*** Block opens ***

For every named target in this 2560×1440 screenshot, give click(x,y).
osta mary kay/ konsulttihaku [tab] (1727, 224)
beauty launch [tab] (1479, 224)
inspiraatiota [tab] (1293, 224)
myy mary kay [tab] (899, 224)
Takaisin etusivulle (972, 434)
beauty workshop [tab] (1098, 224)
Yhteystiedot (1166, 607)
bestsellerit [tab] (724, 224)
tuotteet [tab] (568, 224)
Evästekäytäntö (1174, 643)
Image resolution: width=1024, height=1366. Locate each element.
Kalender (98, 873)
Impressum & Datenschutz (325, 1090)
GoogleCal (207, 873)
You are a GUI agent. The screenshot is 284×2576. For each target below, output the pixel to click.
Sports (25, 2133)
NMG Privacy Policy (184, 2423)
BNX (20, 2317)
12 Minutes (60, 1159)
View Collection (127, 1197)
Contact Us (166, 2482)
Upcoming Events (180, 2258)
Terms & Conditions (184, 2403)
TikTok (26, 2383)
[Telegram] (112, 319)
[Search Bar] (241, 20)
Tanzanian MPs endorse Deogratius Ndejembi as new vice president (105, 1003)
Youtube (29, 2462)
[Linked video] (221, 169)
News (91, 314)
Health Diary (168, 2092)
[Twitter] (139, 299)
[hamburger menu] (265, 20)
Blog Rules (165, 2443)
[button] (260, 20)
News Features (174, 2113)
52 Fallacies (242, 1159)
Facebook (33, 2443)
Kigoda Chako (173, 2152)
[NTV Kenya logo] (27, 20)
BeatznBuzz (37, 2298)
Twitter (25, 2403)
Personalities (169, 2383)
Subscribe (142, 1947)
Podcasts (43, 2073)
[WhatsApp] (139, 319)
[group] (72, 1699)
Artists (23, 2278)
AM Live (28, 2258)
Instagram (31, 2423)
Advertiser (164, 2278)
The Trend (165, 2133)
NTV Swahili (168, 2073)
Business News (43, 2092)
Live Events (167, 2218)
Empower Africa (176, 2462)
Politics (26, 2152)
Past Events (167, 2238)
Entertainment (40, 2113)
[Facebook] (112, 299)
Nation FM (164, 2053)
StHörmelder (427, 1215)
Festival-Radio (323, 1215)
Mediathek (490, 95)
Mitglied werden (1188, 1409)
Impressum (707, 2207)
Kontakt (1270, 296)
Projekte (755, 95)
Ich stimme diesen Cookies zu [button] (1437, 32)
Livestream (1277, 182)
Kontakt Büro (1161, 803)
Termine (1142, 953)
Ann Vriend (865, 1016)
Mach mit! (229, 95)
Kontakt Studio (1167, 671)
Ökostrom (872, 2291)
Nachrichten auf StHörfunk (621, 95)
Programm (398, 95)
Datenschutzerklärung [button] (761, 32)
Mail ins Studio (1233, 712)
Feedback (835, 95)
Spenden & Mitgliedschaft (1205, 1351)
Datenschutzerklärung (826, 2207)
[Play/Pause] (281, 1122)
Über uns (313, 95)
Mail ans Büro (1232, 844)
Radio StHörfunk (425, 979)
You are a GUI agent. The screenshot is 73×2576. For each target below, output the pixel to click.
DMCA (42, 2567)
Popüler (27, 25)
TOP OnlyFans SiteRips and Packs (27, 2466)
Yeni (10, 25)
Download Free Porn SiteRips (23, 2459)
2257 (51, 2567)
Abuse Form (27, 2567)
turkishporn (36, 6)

*** Block closes ***

• _What to produce_
Check the data line by line and report how many lines contain "beauty" as a word or string, giving nothing besides the number.

• _Solution to the problem_
2